A entrega de veículos para a assistência social dos municípios, realizada na quarta-feira (17/12), acabou ganhando contornos de ato político e evidenciou a força da base governista em Goiás. Com a presença de 190 prefeitos, o evento foi conduzido pelo vice-governador Daniel Vilela (MDB) e pela primeira-dama Gracinha Caiado (União Brasil), em um sinal de capilaridade e coesão da gestão do governador Ronaldo Caiado (União Brasil).
Ao reunir gestores de todas as regiões do Estado e de diferentes partidos, o encontro reforçou a capacidade de articulação de Daniel Vilela junto às prefeituras. Para aliados, a participação expressiva consolidou a mensagem de unidade e adesão à condução administrativa atual.
O prefeito de Novo Gama, Carlinhos Mangão (PL), destacou o caráter municipalista da gestão estadual e defendeu a continuidade do projeto. “É um governo sensível, que apoia os municípios e precisa continuar”, afirmou.

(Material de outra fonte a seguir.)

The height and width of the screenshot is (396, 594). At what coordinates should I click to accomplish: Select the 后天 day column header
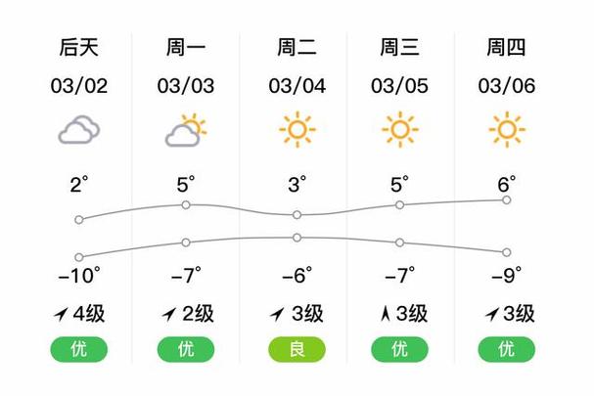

Avaliação semelhante foi feita pelo prefeito de Cachoeira Alta, Marcelo Paula (União Brasil), que associou a aprovação popular ao perfil de liderança do vice-governador. “Daniel é um exemplo de gestor. É por isso que temos um governo com alto índice de aprovação”, disse.

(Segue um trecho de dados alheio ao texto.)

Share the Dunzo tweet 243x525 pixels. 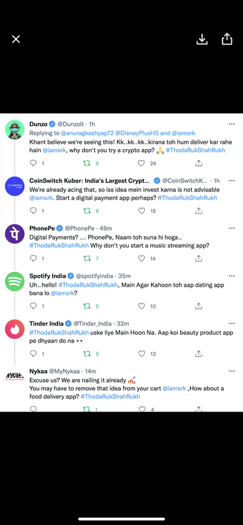click(199, 163)
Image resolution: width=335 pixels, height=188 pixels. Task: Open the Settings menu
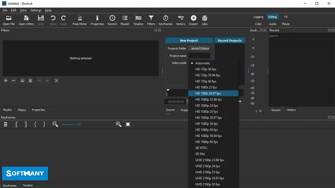coord(36,10)
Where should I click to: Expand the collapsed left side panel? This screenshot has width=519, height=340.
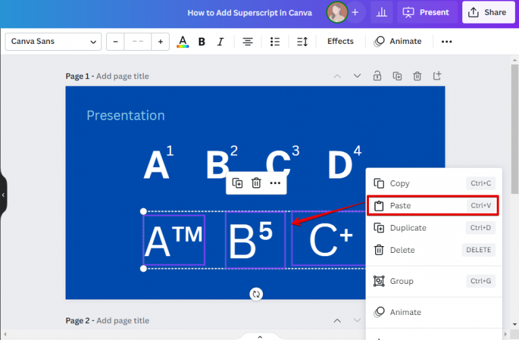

A prefeita de Caldazinha, Solange Gouveia (MDB), também ressaltou o viés social da administração estadual. “É um governo sensível, que precisa continuar, porque quem ganha é a população”, declarou, alinhando-se ao discurso predominante entre os gestores presentes.
Presidente da Associação Goiana de Municípios (AGM), o prefeito de Hidrolândia, José Délio (União Brasil), classificou a iniciativa como histórica e elogiou a trajetória política de Daniel Vilela. “Daniel foi vereador, deputado estadual, deputado federal e hoje é vice-governador. Conhece os dois lados da gestão pública e tem excelentes professores: Caiado e Gracinha”, afirmou.

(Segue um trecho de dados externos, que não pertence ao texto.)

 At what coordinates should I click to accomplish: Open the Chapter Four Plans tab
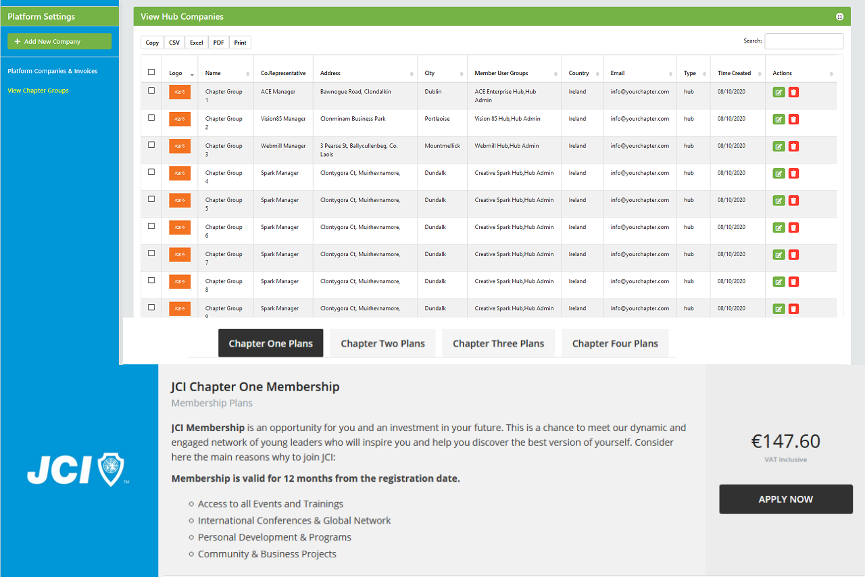(615, 343)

Já o presidente da Federação Goiana de Municípios (FGM) e prefeito de Jaraguá, Paulo Vitor Avelar (União Brasil), destacou que a gestão atual reposicionou o Estado e defendeu a manutenção do rumo administrativo. “Há 20 anos, Goiás aparecia apenas nas páginas policiais. Hoje é diferente. Temos a responsabilidade de não deixar o Estado andar para trás. Vamos seguir em frente”, concluiu.